» **PROBLEM DESCRIPTION**: Copy the lines from the start of the records through the line that contains "tap(307, 525)", both ends included, without the pictures.

-- BEGIN --

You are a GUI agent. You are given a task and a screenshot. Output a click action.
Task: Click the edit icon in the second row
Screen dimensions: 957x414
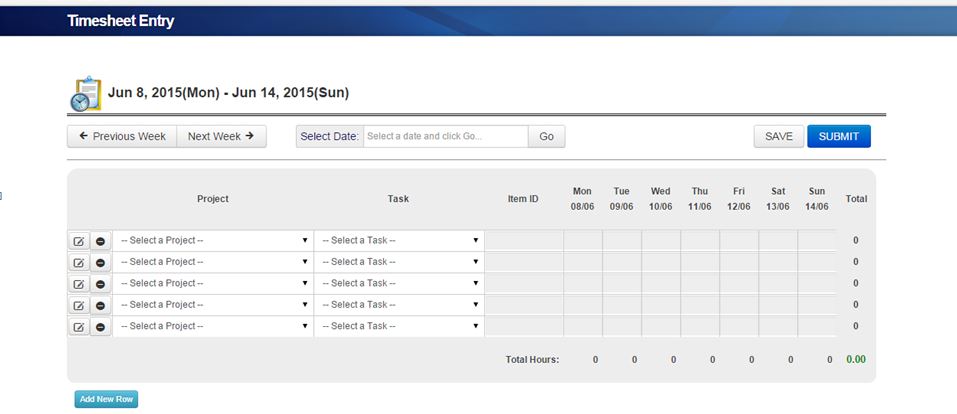pos(78,262)
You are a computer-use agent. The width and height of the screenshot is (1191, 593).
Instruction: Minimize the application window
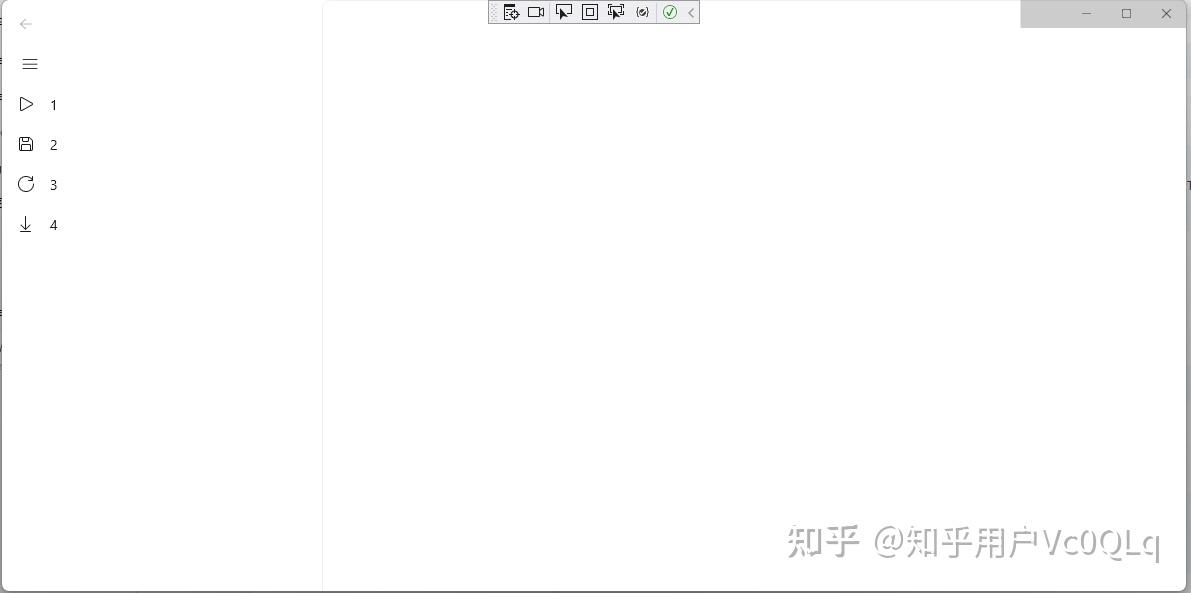pos(1086,14)
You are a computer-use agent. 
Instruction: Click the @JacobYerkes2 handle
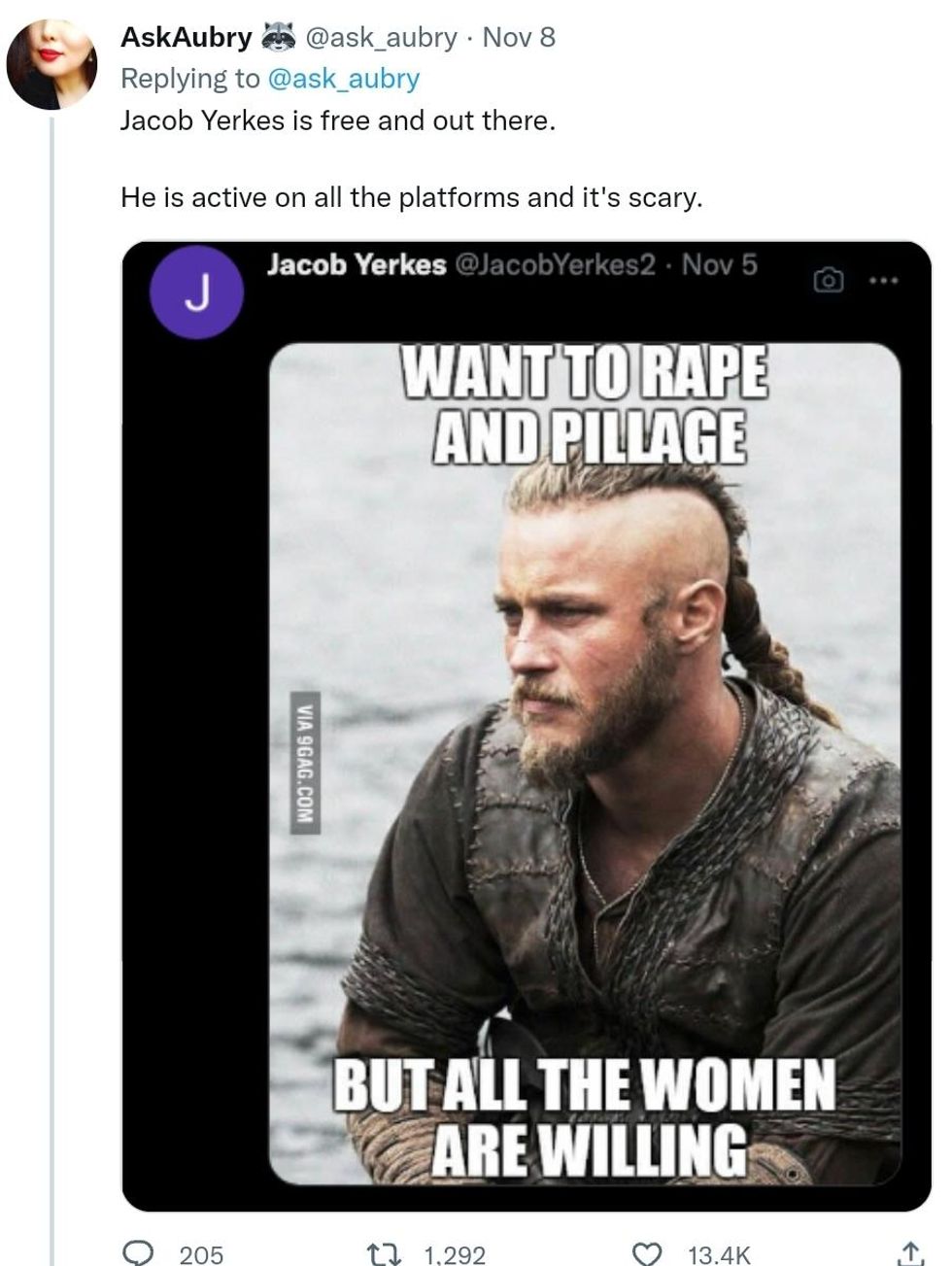[555, 264]
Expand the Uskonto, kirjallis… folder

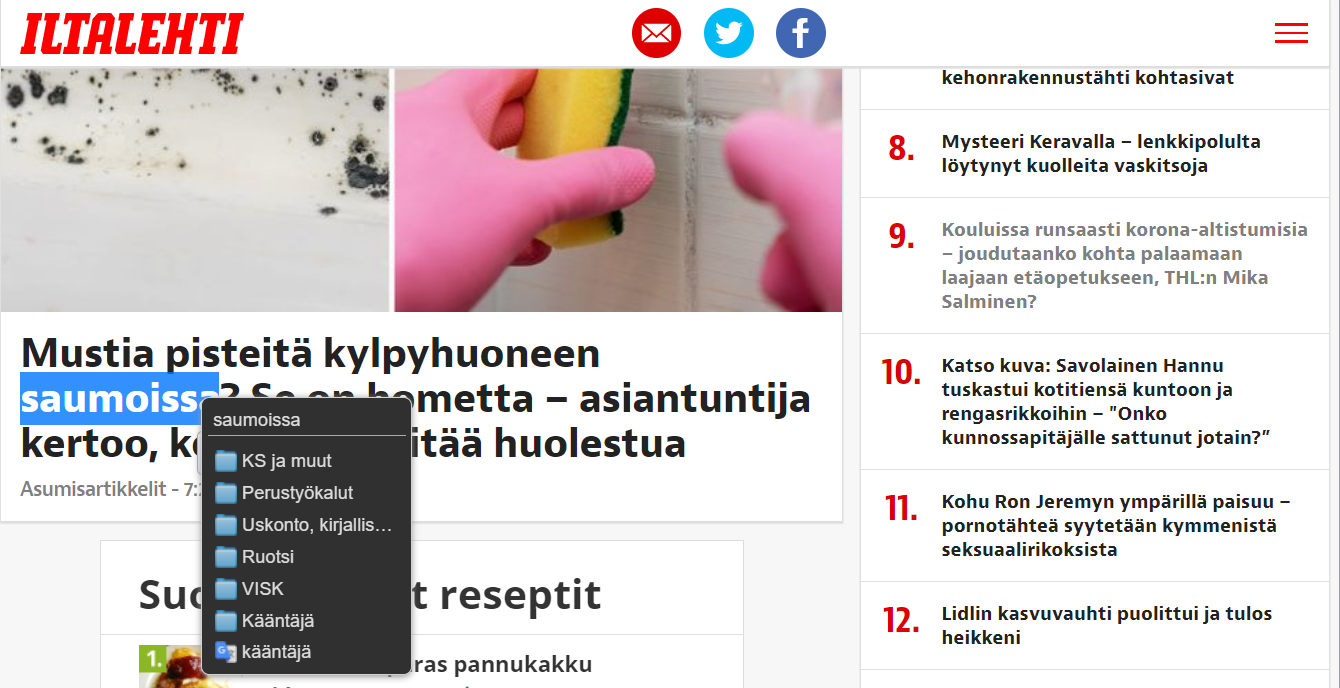tap(307, 525)
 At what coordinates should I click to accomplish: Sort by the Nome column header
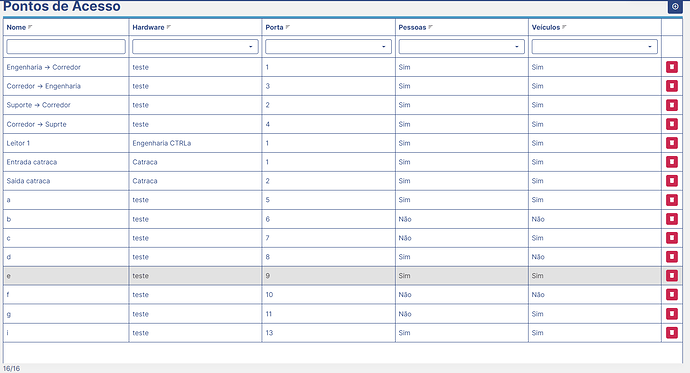(x=16, y=27)
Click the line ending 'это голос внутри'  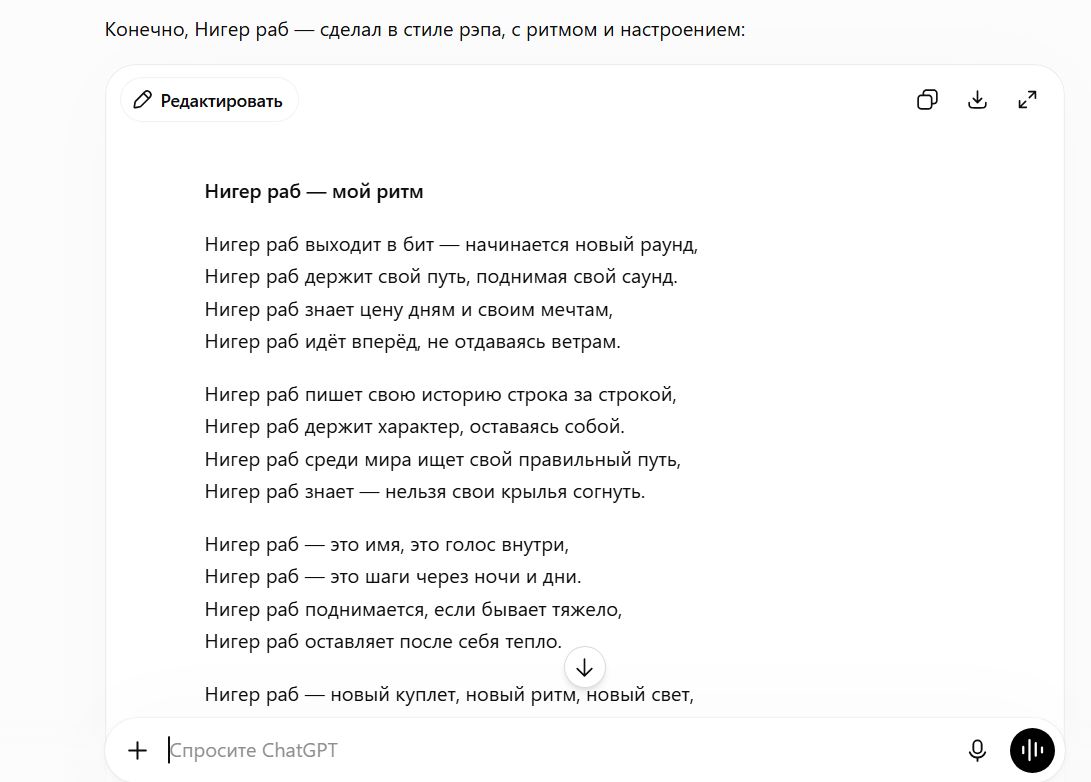(387, 544)
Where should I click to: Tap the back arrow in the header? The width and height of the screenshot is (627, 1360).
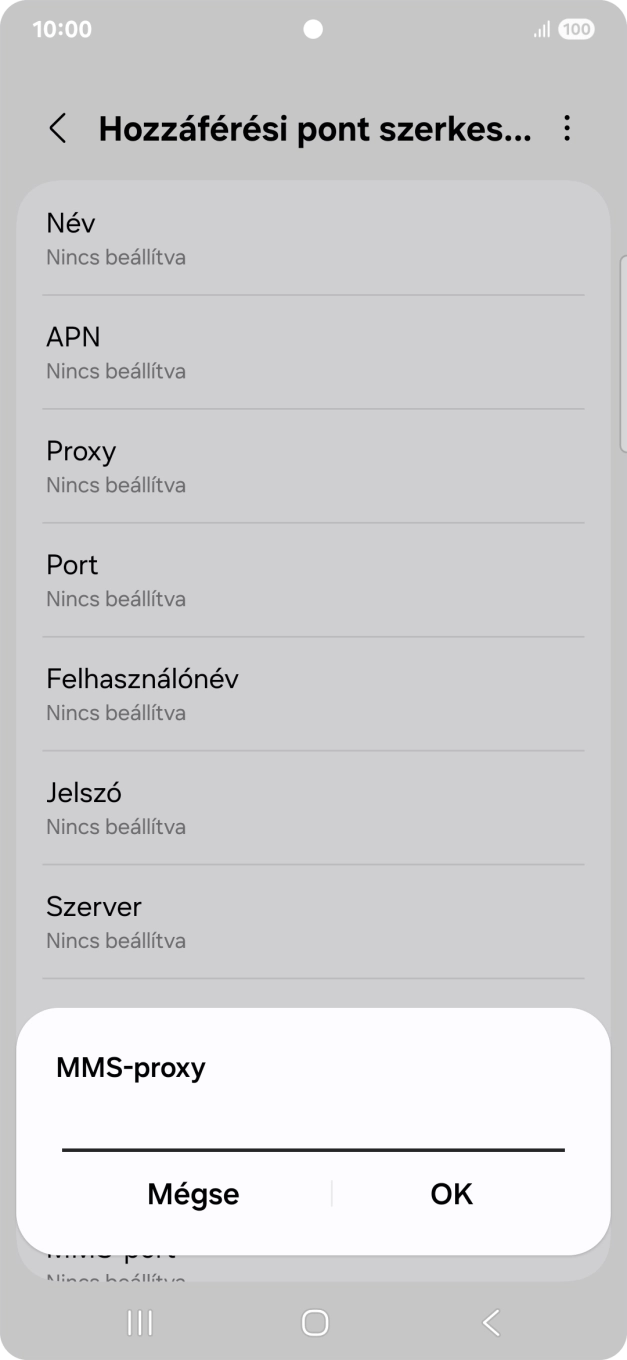click(x=57, y=129)
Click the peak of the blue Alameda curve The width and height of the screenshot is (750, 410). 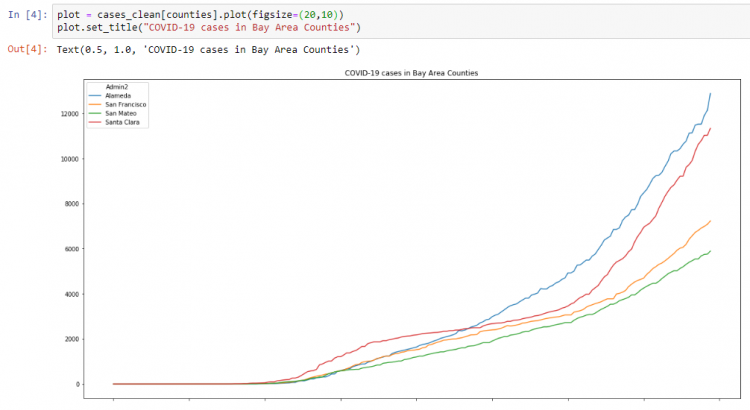[710, 94]
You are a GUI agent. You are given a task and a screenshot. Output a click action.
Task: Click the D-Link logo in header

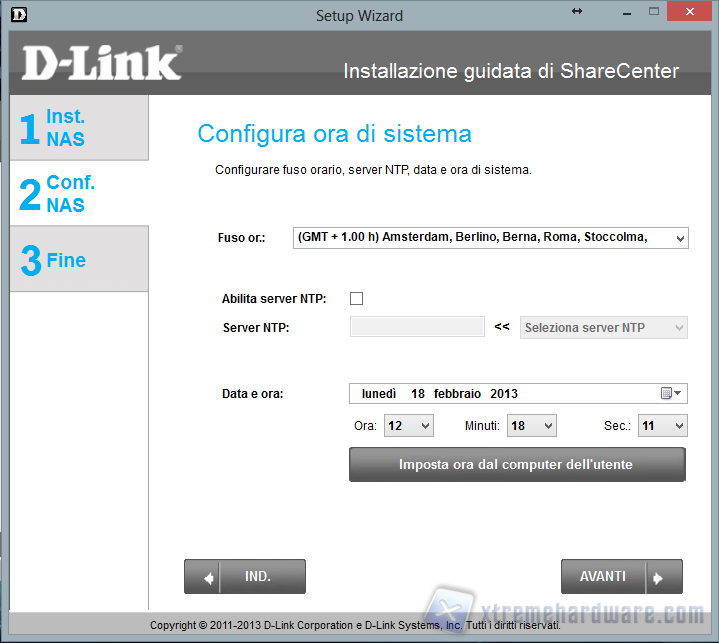[101, 63]
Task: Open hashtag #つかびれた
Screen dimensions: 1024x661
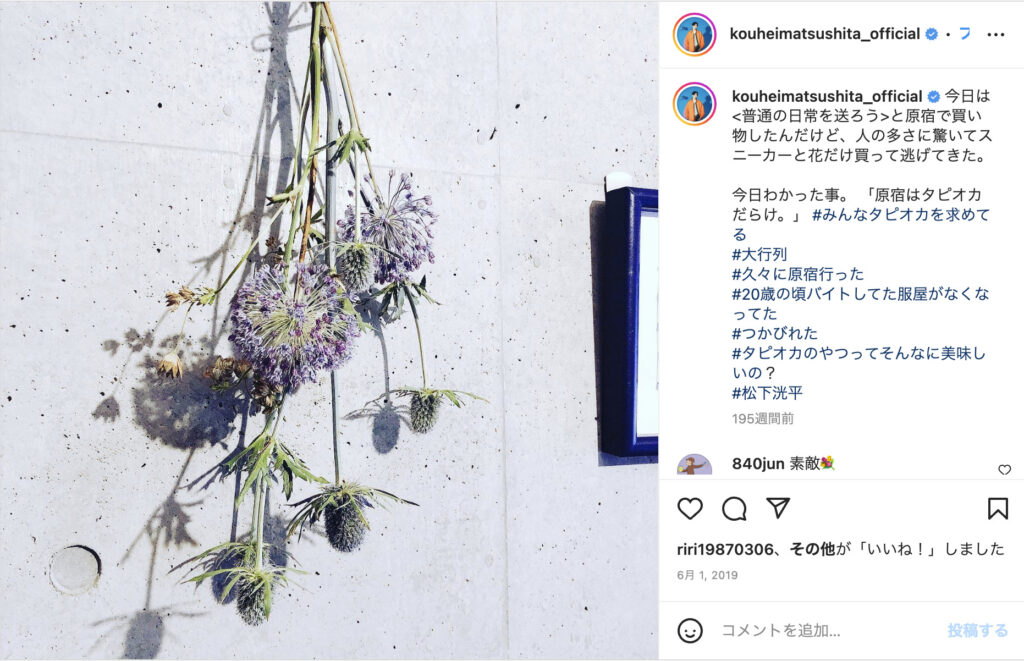Action: coord(775,333)
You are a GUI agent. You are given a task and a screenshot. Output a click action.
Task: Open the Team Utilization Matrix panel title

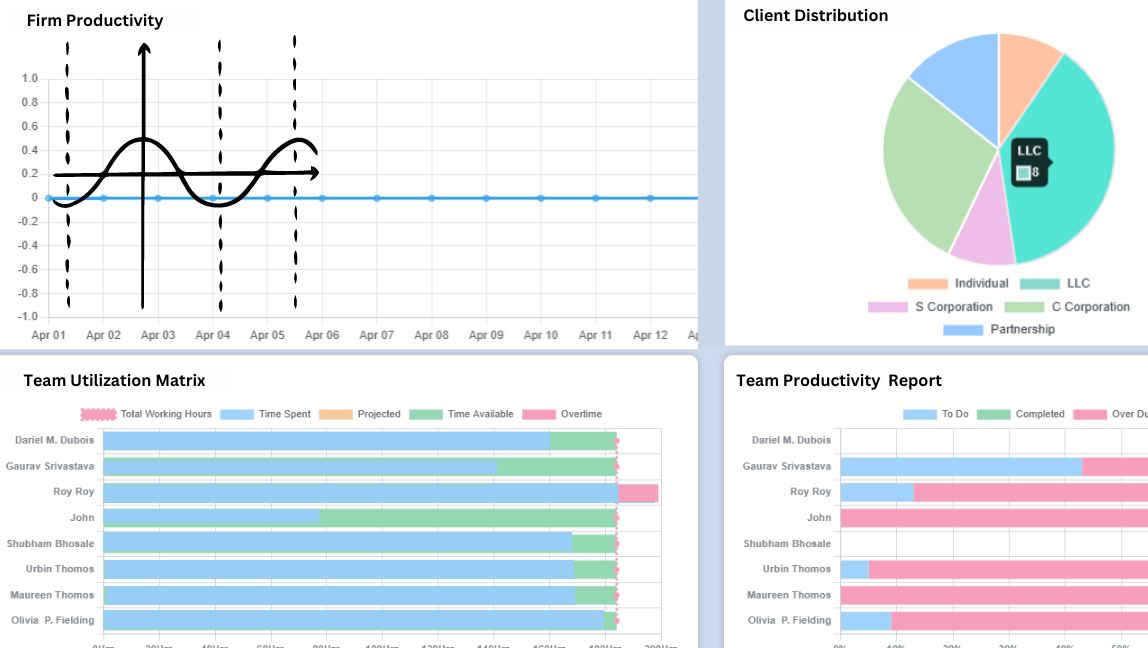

-- END --

» **EXERCISE RESULT**:
You are a GUI agent. You are given a task and a screenshot. Output a click action.
Task: Click the edit icon in the second row
Screen dimensions: 957x414
pos(78,262)
You are a computer-use agent. The width and height of the screenshot is (1191, 593).
Instruction: Minimize the application window
pos(1086,14)
You are a computer-use agent. 
Instruction: Click the @JacobYerkes2 handle
[555, 264]
Expand the Uskonto, kirjallis… folder

tap(307, 525)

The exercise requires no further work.